Rimbaud est-il monté à Paris pour devenir écrivain, rencontrer Verlaine, Vermersch, André Gill, pour la première fois dès septembre 1870 ? C'est quand même la question à se poser. Rimbaud est allé à Paris en train, il a été arrêté sur le quai de gare n'étant pas en ordre pour son titre de transport. Du coup, l'erreur d'inattention consiste à accepter passivement la suite du récit. Il va en prison, il est libéré et se rend à Douai chez Izambard, avant d'être reconduit chez sa mère. Il recommence à fuguer, cherche à être journaliste et se rend à nouveau à Douai. Vous ne pouvez pas admettre passivement ce qu'il fait à sa sortie de prison, sans vous dire que la case prison n'étant pas prévue le renvoi à Douai n'était pas la suite naturelle de sa fugue.

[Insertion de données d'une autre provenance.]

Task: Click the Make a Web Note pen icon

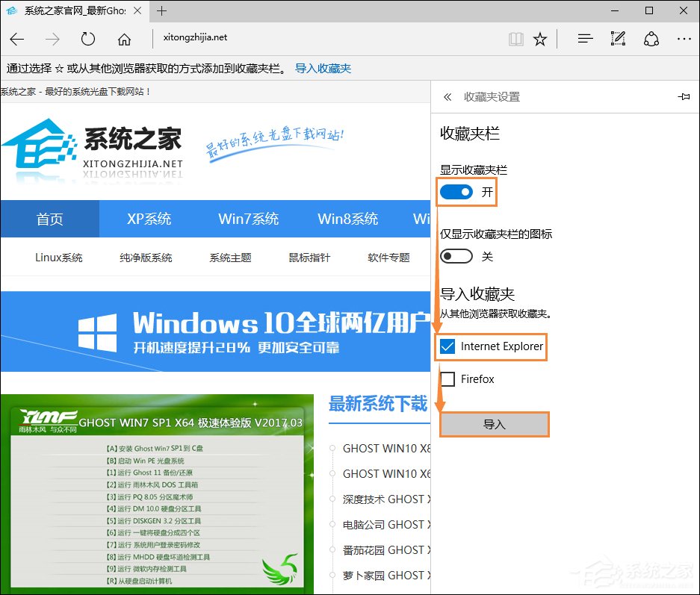Action: click(618, 38)
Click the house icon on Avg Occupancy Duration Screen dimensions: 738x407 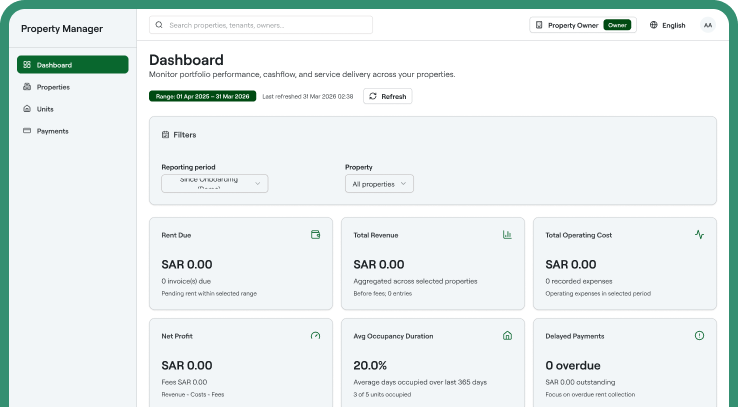click(x=507, y=335)
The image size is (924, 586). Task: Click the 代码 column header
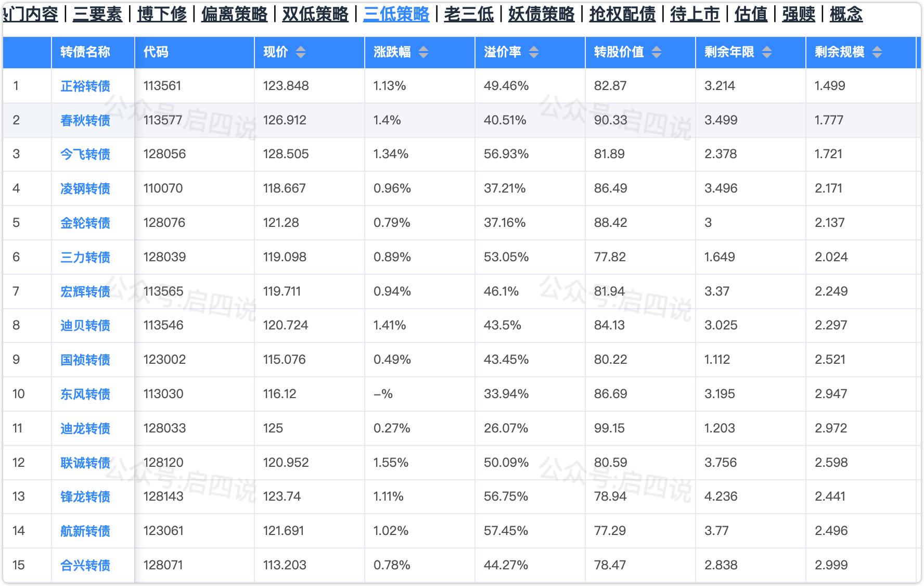coord(156,52)
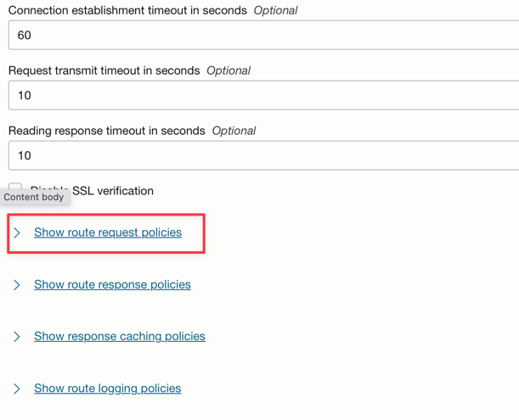This screenshot has width=519, height=420.
Task: Expand chevron beside route request policies
Action: tap(17, 232)
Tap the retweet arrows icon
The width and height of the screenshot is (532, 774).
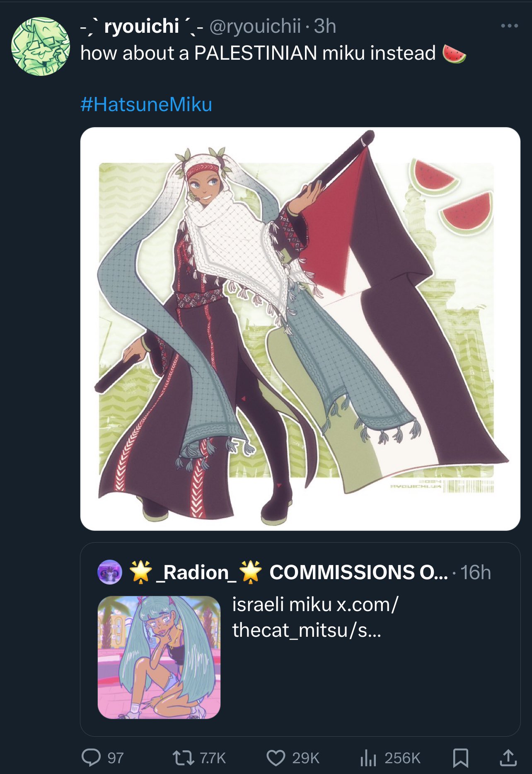[x=183, y=757]
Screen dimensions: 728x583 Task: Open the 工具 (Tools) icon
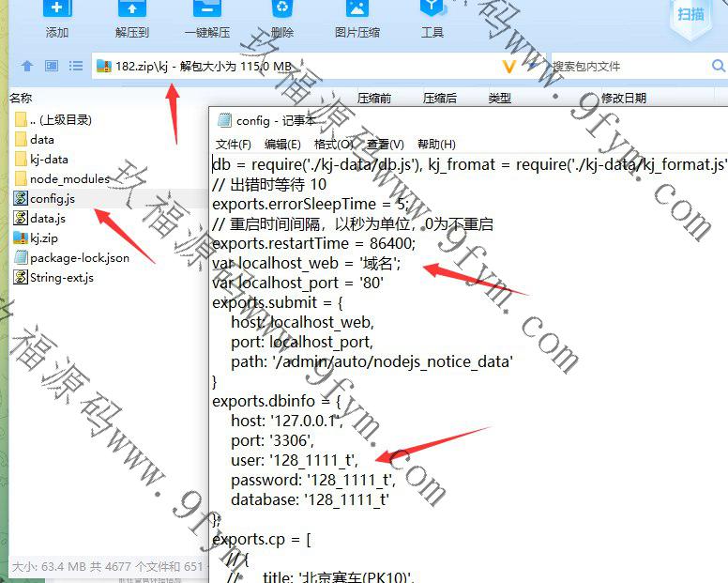tap(432, 11)
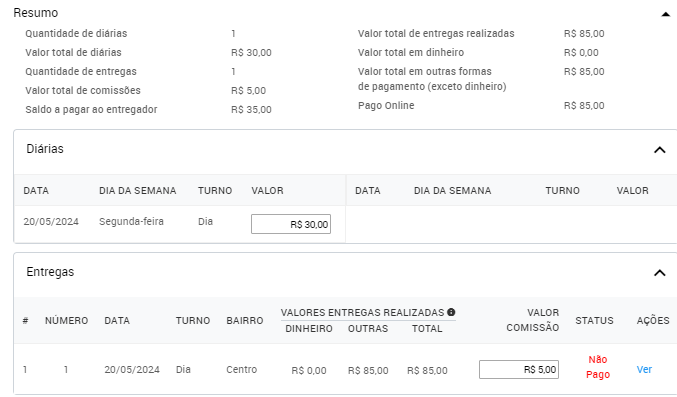Click the Entregas panel title
Viewport: 677px width, 397px height.
tap(50, 272)
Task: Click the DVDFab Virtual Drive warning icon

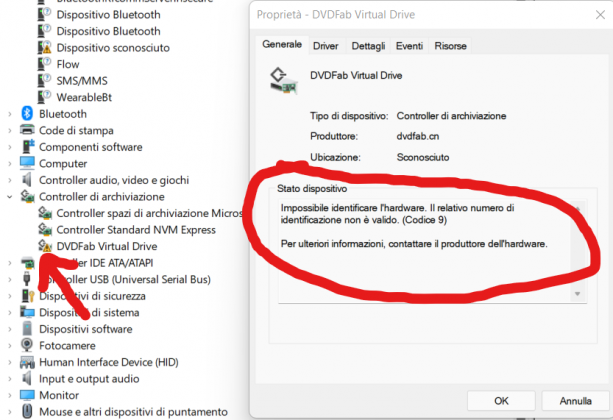Action: [45, 246]
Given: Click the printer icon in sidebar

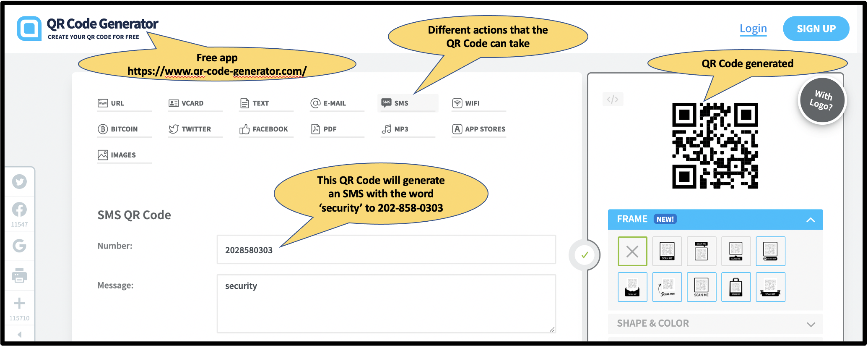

Il y a quand même des problèmes logiques à analyser dans ces deux fugues. Rimbaud ne connaît ni Douai, ni Demeny quand il se lance dans la première fugue. Lors de la seconde, Douai n'est pas son objectif et c'est Izambard qui le recherche, qui semble suivre son trajet, et non l'inverse.
Premièrement, qu'aurait fait Rimbaud à Paris ? Il n'allait pas rencontrer Izambard. Je remarque que dans une lettre du 24 août à Izambard il parle de Verlaine. Cinq jours plus tard, il fugue. Hou ! que j'ai l'impression qu'avant de vouloir voir André Gill et Eugène Vermersch en février 1871 Rimbaud avait le projet de rencontrer Verlaine à Paris en septembre 1870. Je me demande combien de rimbaldiens y ont pensé, combien de biographes ont formulé l'idée. Je remarque que lors de la seconde fugue, il est question d'être journaliste en Belgique, à Charleroi, puis à Bruxelles. Douai n'a été à deux reprises qu'un lieu de repli final suite à des échecs, d'un côté l'incarcération à Mazas, de l'autre les fins de non-recevoir à Bruxelles et à Charleroi, témoignages de Durand ami d'Izambard et de la famille des Essarts à l'appui.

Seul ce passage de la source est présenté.